=== Data section ===
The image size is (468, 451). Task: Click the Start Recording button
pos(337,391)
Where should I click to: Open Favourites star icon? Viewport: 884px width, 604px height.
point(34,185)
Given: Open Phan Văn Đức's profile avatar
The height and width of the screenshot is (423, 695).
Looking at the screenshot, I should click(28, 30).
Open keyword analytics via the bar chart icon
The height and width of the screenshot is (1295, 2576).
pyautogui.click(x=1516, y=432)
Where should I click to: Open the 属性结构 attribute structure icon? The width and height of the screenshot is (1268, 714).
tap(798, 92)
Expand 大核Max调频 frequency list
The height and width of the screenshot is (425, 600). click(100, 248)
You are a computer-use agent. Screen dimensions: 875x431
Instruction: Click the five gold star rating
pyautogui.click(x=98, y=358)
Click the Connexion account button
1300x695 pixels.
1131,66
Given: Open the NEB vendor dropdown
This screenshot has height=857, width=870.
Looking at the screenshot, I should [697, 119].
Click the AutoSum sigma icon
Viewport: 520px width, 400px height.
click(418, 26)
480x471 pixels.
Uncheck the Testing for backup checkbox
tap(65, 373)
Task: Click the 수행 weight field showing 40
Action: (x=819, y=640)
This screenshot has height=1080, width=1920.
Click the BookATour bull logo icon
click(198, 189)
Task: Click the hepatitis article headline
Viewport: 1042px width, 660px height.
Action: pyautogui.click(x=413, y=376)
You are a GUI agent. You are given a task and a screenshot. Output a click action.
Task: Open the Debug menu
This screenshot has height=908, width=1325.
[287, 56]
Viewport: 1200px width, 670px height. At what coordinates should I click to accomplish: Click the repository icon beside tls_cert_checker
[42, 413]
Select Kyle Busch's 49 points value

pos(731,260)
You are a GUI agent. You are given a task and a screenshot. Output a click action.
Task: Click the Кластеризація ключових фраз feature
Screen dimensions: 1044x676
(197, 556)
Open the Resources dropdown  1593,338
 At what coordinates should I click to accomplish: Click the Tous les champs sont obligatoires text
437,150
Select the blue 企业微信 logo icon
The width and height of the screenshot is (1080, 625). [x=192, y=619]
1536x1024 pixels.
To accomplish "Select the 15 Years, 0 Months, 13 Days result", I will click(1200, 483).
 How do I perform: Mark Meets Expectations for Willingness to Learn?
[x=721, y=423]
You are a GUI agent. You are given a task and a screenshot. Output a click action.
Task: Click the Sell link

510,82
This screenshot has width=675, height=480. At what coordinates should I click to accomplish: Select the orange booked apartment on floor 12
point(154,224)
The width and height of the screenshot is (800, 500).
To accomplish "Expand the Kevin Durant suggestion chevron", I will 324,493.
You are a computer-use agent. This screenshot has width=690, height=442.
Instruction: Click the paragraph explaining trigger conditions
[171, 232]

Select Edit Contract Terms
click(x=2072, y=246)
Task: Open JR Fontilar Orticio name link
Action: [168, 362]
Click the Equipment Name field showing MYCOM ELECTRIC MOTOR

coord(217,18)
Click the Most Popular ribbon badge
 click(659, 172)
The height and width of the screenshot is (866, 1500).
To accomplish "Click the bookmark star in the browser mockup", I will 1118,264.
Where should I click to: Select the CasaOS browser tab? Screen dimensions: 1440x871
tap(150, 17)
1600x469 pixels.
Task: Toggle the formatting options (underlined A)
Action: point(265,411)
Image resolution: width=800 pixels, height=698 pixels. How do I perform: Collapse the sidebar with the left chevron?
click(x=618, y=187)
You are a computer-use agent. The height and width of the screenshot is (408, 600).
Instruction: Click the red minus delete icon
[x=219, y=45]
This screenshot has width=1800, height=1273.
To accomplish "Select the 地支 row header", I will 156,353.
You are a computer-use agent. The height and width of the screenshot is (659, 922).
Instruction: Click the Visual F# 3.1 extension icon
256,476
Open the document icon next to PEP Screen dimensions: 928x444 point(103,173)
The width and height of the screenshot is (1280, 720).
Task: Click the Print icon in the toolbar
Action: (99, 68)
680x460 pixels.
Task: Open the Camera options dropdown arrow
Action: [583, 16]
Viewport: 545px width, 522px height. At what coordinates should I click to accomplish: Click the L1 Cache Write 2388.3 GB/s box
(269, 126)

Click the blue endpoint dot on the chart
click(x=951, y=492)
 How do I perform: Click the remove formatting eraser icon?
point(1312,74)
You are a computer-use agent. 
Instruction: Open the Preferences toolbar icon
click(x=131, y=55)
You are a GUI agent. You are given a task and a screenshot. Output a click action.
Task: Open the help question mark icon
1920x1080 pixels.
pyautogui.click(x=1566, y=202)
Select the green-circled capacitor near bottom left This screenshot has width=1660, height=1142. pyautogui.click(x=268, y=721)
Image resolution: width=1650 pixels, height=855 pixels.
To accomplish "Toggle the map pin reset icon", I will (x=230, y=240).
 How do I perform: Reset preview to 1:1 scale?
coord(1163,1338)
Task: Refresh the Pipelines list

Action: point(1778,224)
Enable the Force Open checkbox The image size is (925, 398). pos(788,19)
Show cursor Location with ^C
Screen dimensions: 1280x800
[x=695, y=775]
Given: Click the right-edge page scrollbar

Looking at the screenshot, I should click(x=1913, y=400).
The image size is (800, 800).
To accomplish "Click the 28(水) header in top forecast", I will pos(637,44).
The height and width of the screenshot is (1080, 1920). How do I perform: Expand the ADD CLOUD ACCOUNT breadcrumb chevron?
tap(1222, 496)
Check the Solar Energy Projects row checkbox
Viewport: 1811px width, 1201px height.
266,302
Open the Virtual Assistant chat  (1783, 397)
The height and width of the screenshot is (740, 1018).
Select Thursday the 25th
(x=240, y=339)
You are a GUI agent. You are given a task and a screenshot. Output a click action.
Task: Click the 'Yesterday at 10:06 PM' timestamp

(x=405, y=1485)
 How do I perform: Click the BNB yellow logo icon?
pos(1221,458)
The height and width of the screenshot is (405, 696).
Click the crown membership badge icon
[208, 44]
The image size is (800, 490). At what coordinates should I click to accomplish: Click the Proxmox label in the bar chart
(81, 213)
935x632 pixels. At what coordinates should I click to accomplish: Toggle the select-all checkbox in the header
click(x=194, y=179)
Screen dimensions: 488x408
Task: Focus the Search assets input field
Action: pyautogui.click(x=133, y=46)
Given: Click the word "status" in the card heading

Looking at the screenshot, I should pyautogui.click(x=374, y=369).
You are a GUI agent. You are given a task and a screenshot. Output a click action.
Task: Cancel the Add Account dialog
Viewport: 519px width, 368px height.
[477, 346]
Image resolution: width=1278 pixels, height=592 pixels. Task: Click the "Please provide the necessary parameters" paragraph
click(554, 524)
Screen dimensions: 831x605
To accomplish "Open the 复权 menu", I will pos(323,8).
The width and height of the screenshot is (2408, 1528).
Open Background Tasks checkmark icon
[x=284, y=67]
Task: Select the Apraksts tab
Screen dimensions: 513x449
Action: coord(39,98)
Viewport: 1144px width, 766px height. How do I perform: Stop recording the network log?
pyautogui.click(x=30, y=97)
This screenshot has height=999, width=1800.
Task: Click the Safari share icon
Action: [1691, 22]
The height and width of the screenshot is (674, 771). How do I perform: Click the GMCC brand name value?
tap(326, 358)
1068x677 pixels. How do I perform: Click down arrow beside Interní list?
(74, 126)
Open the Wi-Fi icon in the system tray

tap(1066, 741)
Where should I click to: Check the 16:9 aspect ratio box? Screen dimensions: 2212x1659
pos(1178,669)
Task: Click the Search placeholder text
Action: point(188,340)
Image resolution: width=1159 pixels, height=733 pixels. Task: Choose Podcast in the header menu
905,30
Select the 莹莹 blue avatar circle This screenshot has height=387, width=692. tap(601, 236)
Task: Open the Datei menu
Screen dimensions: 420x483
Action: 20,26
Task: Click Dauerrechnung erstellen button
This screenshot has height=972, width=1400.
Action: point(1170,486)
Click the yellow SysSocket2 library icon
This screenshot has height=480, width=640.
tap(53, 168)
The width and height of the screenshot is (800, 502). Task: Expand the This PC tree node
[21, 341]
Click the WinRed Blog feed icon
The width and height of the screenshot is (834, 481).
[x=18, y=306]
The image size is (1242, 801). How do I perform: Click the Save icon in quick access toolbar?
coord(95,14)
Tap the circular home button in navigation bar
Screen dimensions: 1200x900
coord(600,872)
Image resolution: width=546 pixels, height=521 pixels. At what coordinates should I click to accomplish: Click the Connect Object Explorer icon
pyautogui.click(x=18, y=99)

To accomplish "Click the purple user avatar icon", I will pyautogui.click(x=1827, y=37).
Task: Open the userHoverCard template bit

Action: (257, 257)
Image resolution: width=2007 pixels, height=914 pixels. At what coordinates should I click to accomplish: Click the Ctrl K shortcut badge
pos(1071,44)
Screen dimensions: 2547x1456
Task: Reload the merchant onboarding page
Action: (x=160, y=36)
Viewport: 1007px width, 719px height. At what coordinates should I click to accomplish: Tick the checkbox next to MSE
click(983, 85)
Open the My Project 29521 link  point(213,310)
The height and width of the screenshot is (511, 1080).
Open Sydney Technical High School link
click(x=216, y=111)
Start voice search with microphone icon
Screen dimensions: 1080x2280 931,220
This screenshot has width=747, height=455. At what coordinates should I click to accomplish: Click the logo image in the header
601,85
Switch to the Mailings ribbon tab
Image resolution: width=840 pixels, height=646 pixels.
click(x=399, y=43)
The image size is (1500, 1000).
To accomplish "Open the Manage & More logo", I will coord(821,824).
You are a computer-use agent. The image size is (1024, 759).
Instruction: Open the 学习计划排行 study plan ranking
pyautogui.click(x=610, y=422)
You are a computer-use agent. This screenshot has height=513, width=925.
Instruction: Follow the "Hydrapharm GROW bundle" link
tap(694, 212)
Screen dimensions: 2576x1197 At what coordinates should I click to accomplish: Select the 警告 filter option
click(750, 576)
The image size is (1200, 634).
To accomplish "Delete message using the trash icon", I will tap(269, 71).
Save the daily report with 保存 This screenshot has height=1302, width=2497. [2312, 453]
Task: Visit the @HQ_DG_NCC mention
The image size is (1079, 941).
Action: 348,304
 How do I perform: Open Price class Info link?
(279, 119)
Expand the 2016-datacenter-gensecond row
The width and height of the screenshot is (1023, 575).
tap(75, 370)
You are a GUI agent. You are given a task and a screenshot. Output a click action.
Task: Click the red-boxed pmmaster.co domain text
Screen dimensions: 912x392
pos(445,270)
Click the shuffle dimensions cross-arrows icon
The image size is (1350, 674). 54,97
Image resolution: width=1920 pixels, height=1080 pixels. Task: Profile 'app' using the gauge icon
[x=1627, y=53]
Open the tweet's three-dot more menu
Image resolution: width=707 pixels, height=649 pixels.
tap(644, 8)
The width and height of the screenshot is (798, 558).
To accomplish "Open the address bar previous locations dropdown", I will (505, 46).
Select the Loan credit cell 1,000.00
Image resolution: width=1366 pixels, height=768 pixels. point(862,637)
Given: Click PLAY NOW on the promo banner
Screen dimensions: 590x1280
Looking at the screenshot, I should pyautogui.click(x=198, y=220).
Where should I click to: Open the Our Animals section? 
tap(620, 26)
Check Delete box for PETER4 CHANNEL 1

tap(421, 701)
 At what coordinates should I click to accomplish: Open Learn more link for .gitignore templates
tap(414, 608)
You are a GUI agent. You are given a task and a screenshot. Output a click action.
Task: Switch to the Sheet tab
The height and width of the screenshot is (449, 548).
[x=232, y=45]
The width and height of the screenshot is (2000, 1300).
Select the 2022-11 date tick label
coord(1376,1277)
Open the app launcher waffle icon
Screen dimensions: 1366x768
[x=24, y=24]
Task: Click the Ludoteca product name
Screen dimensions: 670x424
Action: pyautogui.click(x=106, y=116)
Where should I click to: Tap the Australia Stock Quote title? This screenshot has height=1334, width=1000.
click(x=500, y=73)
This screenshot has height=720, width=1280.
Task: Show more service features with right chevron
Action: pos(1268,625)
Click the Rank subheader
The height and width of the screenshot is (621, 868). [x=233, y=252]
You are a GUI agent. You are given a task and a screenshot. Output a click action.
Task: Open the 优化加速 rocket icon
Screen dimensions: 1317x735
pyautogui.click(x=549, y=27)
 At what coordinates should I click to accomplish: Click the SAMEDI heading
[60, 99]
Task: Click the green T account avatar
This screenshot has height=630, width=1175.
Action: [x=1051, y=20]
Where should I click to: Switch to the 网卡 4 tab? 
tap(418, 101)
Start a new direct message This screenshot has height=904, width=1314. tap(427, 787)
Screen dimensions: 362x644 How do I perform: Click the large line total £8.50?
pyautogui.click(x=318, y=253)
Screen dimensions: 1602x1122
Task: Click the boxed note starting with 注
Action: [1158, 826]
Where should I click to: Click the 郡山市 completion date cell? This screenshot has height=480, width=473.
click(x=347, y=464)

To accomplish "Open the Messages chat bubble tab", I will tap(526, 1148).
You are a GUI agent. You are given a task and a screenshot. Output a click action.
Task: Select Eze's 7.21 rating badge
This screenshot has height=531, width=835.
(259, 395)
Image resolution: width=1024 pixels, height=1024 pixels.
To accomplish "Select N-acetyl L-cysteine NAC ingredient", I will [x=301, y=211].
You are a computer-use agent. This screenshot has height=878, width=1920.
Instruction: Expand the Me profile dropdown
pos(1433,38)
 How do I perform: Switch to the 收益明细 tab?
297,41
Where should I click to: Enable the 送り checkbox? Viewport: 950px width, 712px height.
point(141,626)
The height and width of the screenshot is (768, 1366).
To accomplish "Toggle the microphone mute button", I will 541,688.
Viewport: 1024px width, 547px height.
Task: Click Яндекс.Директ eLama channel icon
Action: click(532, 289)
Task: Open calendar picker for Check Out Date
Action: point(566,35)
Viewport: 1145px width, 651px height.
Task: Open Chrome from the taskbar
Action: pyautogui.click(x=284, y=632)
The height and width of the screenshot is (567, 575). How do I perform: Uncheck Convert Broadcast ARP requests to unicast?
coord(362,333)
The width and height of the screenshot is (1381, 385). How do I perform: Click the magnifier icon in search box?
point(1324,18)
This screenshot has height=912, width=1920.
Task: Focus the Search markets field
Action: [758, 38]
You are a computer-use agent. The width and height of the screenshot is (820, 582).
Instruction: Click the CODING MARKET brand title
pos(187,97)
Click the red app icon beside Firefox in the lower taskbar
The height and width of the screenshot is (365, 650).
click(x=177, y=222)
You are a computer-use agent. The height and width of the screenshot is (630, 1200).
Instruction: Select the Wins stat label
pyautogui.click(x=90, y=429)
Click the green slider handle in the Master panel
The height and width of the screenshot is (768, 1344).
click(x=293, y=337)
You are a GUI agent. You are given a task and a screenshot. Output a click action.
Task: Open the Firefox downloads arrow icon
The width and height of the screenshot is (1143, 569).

=== Your objective ===
In the records from the line holding "480x471 pixels." through the line holding "Action: pyautogui.click(x=413, y=376)", inclusive, swap "checkbox" for "toggle". Write out only those lines again, with everything else unchanged.

=== Answer to this problem ===
480x471 pixels.
Uncheck the Testing for backup toggle
tap(65, 373)
Task: Click the 수행 weight field showing 40
Action: (x=819, y=640)
This screenshot has height=1080, width=1920.
Click the BookATour bull logo icon
click(198, 189)
Task: Click the hepatitis article headline
Viewport: 1042px width, 660px height.
Action: pyautogui.click(x=413, y=376)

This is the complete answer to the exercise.